Enhancing the performance of a salt gradient solar pond using a coiled flow inverter heat exchanger with nanofluids

A Solar Gradient Solar Pond (SGSP) is a simple and reliable technology to collect solar energy that can be storage as thermal energy for long periods of time. The heat losses from the pond to the surroundings are reduced because of the salinity gradient that inhibit the mixing of the fluid. The appropriate extraction of this thermal energy is required in order that this technology can be competitive to be used for processes that demand heat of low temperature (below 100 degrees C). In this work, an innovative method of heat extraction of a SGSP using a Coil Flow Inverter Heat Exchanger (CFI-HE) with nanofluids is investigated. Experiments were conducted in the SGSP to evaluate the thermal performance of the CFI-HE for two types of nanofluids (Al2O3/H2O and TiO2/H2O) at different volume concentrations.

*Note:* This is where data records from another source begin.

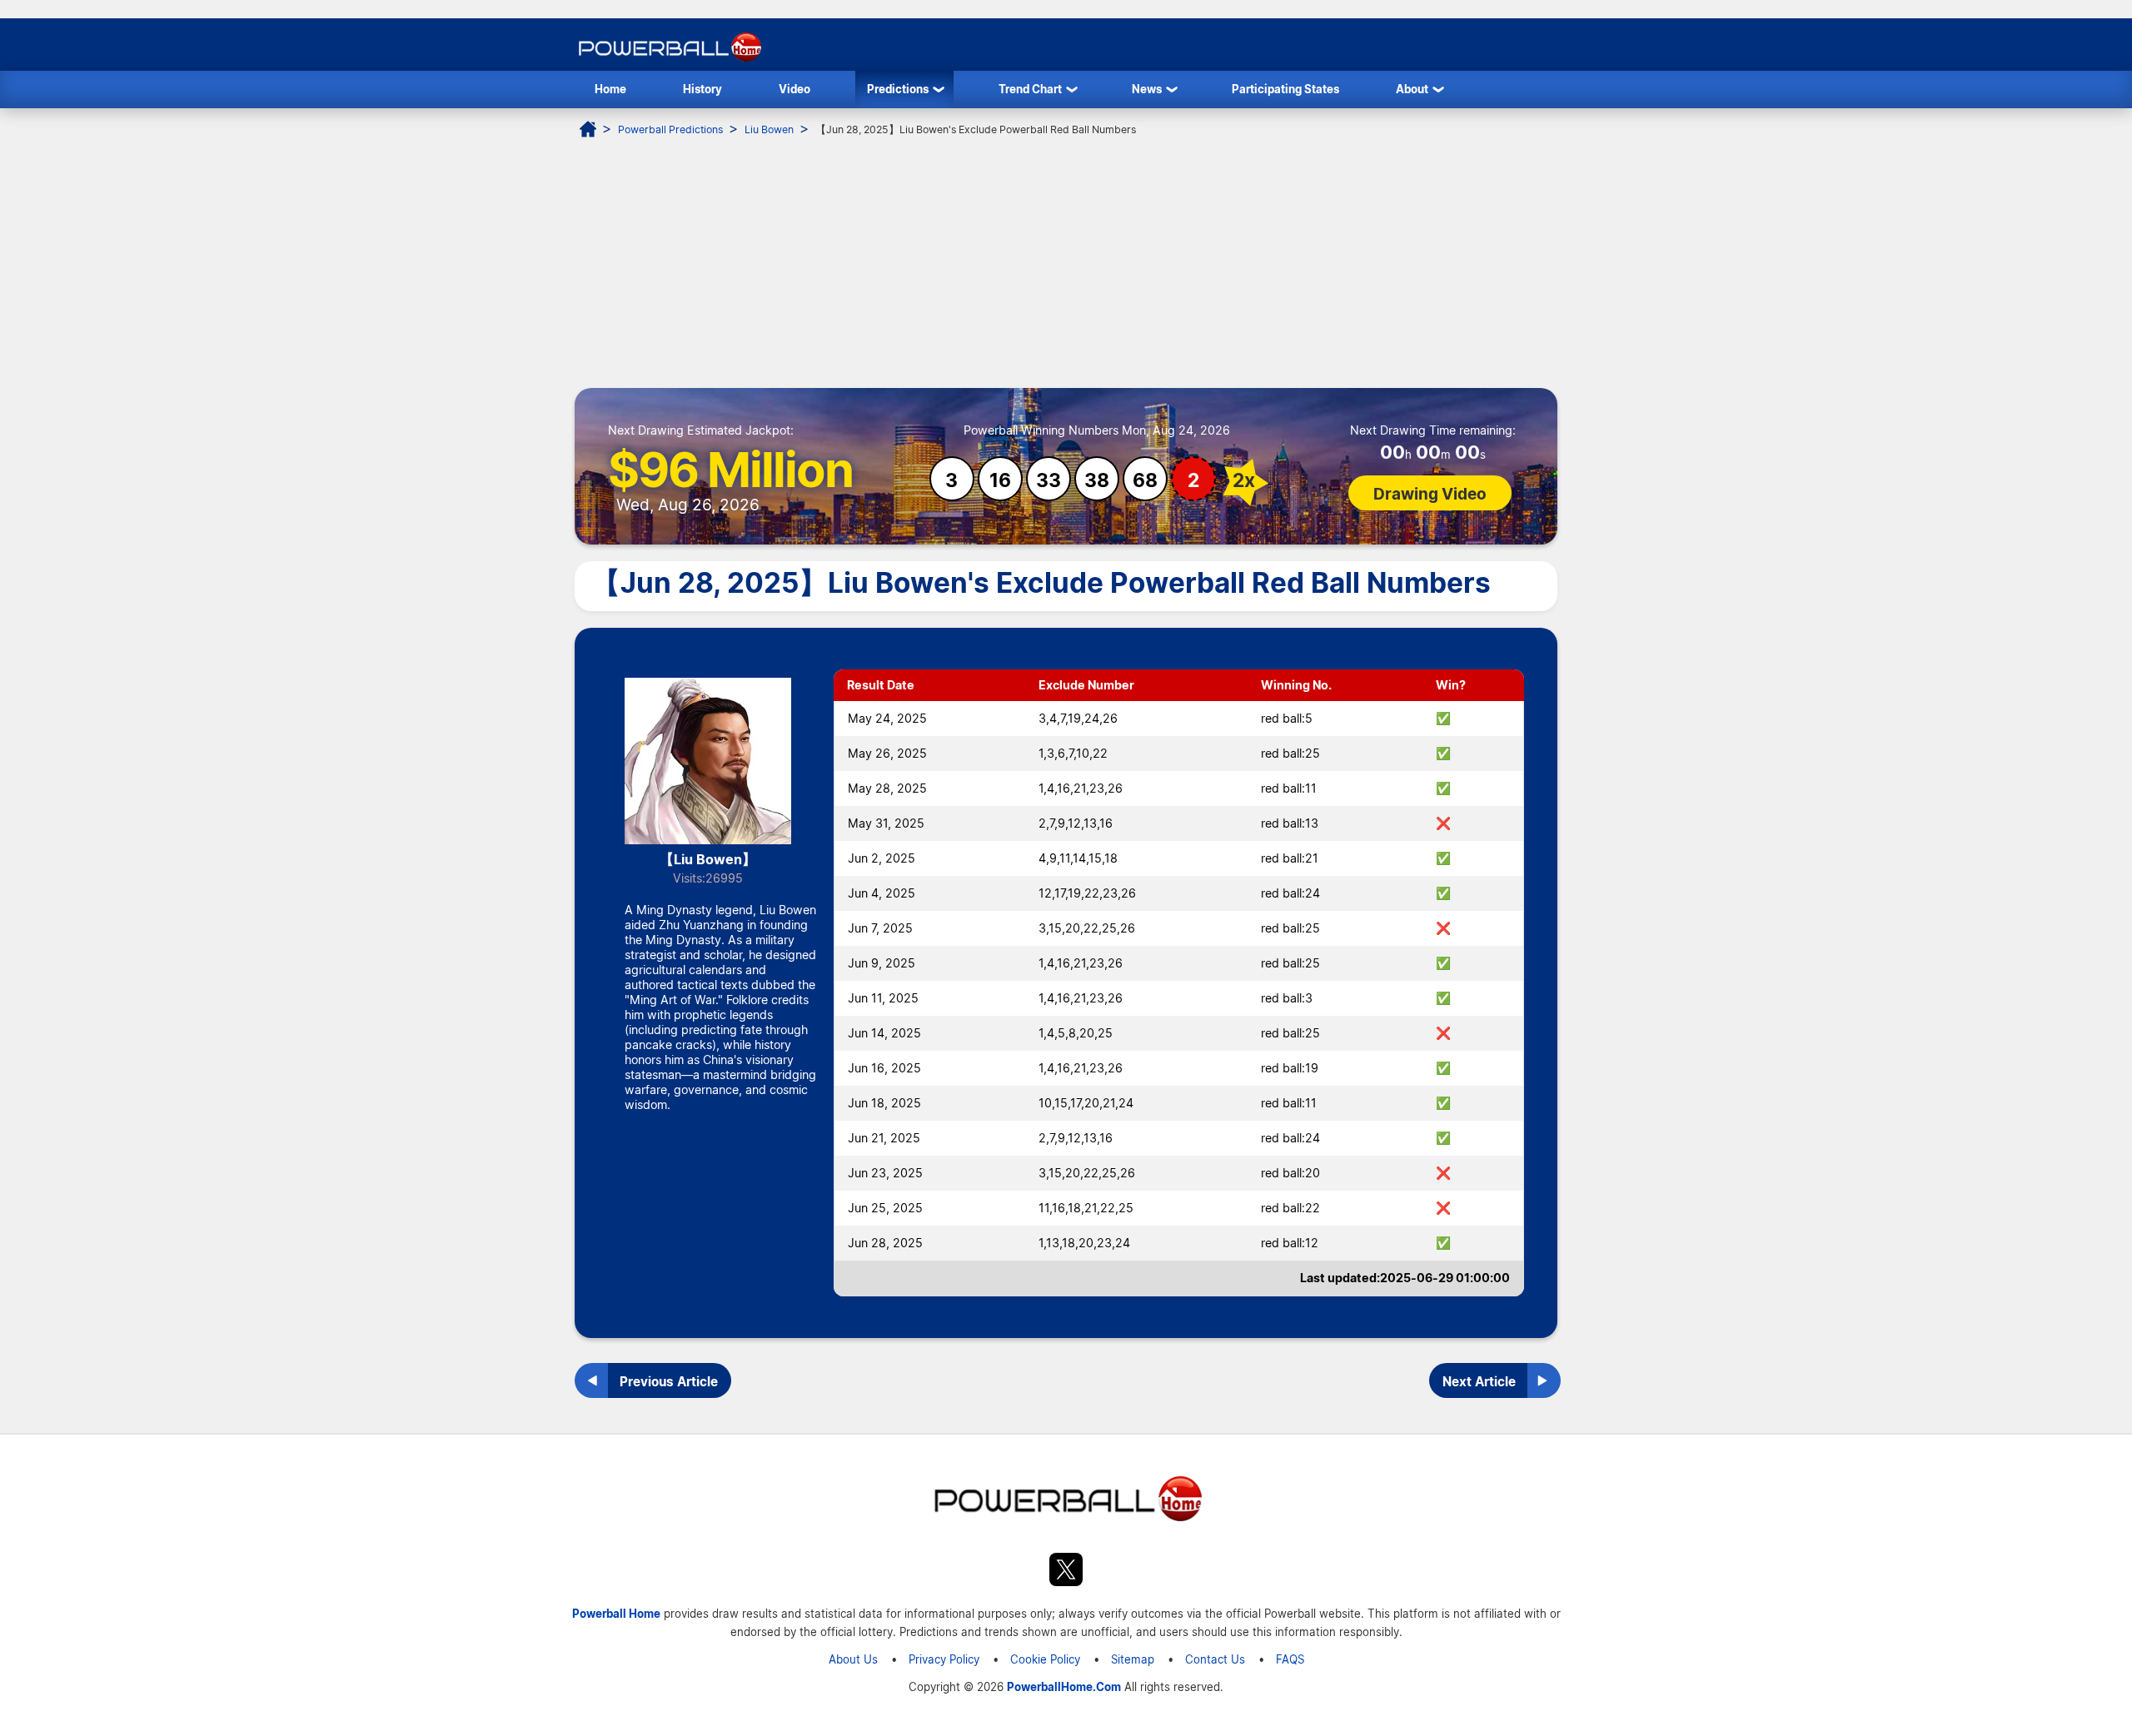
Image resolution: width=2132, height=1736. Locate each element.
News (1147, 89)
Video (794, 89)
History (702, 89)
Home (610, 89)
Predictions (898, 89)
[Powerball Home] (668, 61)
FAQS (1290, 1659)
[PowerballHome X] (1066, 1572)
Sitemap (1132, 1659)
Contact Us (1215, 1659)
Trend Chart (1030, 89)
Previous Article (669, 1381)
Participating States (1285, 89)
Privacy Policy (944, 1659)
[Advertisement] (1066, 263)
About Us (853, 1659)
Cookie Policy (1045, 1659)
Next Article (1479, 1381)
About (1412, 89)
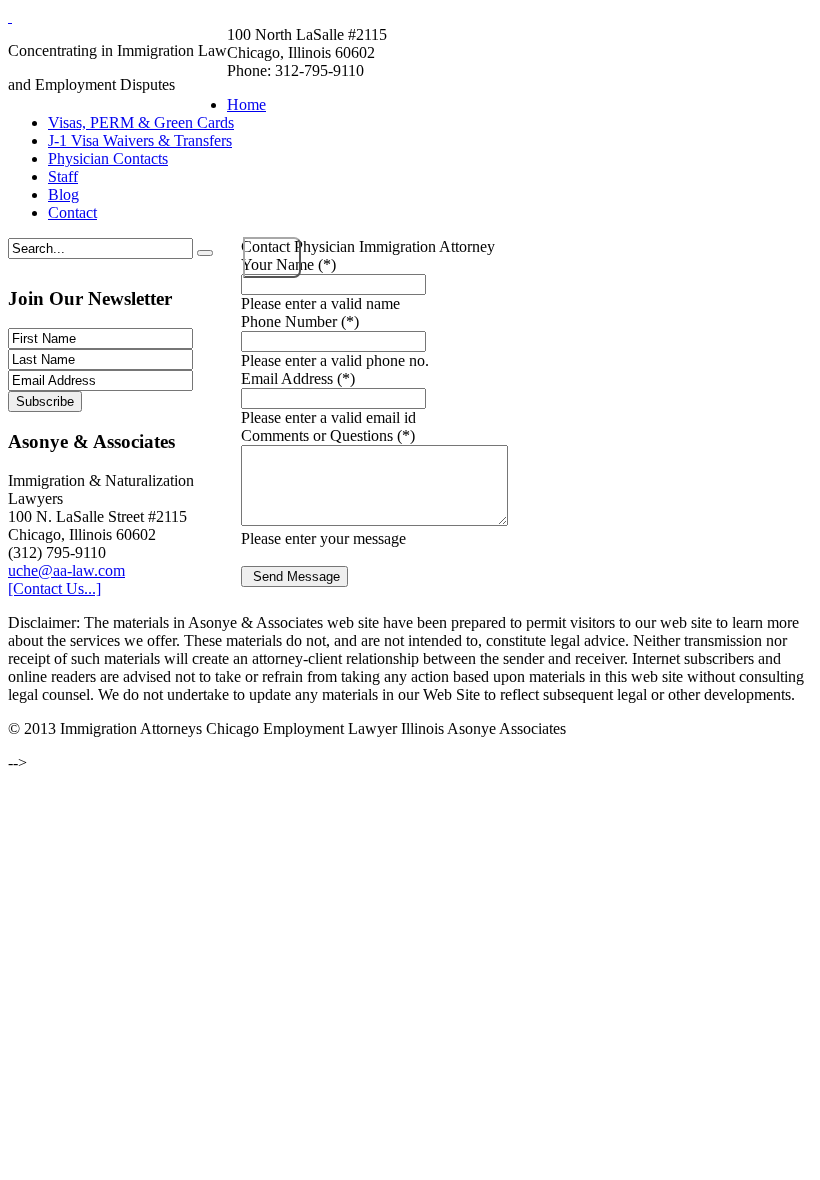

The overall heat transfer coefficient of the CFI-HE increased for both nanofluids with the nanoparticle concentration with a maximum increase of 32 % and 25 % for the Al2O3/H2O and TiO2/ H2O nanofluid, respectively. Results of the mathematical model and the experiments agree well with a maximum error of 12 % for the overall heat transfer coefficient. Maximum thermal efficiencies of 63 %, 61 %, and 58 % were achieved for the CFI-HE system in the SGSP with Al2O3/H2O, TiO2/H2O, and water, respectively. These results showed that the CFI-HE with nanofluids is a heat extraction method that increases the potential of SGSP to provide thermal energy for industrial and commercial applications.